[Task directions] After locating the line that contains "Given: Go to the Служби tab" in the data below, set down exactly that line and each one after it through the line that contains "Open the Bakwan", and nothing more.

[Data for analysis]
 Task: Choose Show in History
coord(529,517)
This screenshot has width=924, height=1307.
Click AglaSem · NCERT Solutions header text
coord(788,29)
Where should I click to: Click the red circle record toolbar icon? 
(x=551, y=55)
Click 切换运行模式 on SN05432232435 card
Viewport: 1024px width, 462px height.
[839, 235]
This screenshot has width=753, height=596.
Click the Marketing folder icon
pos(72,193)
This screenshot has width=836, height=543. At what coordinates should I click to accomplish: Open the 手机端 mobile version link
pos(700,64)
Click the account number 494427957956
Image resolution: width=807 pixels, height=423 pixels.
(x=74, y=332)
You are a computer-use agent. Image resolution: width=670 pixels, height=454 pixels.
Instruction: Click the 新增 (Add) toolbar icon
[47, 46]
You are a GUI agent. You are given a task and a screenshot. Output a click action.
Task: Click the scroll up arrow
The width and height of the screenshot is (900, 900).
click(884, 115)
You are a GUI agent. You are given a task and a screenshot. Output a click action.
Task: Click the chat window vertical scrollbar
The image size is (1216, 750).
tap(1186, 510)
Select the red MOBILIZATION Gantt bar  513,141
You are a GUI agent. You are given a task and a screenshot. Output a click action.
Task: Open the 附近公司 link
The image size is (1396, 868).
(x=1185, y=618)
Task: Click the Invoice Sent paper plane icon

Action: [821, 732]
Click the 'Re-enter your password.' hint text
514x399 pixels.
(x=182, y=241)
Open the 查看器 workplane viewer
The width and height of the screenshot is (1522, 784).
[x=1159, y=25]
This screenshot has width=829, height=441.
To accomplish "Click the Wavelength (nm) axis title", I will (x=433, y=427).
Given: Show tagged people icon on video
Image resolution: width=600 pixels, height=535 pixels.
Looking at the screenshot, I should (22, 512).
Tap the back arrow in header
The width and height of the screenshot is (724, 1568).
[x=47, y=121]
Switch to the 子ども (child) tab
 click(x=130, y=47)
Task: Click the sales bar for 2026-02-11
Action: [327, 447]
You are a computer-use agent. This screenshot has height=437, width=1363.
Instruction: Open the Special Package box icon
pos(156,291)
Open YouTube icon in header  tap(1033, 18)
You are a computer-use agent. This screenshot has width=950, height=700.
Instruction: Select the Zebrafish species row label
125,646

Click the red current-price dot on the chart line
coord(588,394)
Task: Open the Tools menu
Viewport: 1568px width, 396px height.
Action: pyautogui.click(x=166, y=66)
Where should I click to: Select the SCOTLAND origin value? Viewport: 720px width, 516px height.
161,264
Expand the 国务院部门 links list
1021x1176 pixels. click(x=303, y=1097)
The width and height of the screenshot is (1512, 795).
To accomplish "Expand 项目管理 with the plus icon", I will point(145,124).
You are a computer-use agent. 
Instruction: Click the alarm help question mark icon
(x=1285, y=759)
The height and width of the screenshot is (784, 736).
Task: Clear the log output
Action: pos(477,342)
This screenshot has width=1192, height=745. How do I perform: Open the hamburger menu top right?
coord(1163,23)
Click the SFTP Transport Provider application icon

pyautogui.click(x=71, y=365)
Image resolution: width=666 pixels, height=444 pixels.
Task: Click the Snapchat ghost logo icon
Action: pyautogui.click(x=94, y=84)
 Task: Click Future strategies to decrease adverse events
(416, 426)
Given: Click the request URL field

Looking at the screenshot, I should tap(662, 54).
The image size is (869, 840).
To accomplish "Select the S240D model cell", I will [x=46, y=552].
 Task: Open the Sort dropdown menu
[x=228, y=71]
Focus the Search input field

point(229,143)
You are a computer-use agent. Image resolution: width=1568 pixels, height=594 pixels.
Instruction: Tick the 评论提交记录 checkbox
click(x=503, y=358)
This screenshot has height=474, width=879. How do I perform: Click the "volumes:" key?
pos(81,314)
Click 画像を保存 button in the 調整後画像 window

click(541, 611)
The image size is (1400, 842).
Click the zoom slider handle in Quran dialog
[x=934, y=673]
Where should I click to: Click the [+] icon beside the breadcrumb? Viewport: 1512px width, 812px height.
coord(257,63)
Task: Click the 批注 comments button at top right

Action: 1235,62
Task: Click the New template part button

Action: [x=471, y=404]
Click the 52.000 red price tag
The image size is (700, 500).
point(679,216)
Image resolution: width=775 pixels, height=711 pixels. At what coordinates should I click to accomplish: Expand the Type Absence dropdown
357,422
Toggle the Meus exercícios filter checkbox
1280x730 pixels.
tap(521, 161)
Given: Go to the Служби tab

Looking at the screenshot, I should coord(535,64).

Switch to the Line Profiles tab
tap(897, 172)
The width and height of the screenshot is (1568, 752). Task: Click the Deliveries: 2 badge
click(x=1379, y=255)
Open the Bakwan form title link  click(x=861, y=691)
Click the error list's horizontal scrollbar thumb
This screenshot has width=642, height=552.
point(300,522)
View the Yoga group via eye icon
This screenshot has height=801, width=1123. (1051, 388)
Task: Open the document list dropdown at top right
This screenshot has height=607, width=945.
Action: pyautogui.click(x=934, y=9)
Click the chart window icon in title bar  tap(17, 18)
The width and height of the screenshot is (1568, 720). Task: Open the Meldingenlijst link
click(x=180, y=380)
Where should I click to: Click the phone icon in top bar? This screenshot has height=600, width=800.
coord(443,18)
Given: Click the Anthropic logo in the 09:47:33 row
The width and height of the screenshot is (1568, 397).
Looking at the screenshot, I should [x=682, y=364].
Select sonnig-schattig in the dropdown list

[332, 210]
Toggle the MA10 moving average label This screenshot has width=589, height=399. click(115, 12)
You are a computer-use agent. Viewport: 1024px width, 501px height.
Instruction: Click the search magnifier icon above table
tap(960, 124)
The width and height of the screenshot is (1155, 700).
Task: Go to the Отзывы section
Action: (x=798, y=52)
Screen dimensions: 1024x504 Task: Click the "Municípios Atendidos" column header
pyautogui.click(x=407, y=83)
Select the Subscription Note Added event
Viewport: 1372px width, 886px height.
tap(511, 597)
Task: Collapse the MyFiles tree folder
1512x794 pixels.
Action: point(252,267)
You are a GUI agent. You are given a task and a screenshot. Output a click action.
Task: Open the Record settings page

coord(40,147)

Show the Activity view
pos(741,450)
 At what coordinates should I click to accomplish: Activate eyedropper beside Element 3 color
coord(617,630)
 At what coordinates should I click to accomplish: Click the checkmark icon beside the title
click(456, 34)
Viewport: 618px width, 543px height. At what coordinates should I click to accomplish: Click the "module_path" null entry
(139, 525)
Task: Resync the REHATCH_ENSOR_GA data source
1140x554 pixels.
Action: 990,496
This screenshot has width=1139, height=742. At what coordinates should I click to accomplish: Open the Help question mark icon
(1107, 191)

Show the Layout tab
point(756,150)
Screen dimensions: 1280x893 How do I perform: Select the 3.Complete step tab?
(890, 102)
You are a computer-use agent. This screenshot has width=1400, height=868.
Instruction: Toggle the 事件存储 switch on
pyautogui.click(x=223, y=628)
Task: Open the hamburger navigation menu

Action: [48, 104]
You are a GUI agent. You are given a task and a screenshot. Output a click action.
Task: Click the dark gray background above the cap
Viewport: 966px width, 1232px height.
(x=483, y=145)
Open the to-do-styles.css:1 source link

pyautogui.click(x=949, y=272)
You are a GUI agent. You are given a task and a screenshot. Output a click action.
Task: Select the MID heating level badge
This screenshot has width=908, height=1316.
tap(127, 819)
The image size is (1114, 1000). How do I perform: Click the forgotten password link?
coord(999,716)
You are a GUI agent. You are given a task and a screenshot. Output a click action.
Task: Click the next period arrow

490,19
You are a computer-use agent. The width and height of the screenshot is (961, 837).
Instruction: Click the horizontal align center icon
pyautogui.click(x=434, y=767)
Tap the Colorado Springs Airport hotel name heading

[Reply to the exercise]
Given: Go to the Служби tab

Looking at the screenshot, I should coord(535,64).

Switch to the Line Profiles tab
tap(897, 172)
The width and height of the screenshot is (1568, 752). Task: Click the Deliveries: 2 badge
click(x=1379, y=255)
Open the Bakwan form title link  click(x=861, y=691)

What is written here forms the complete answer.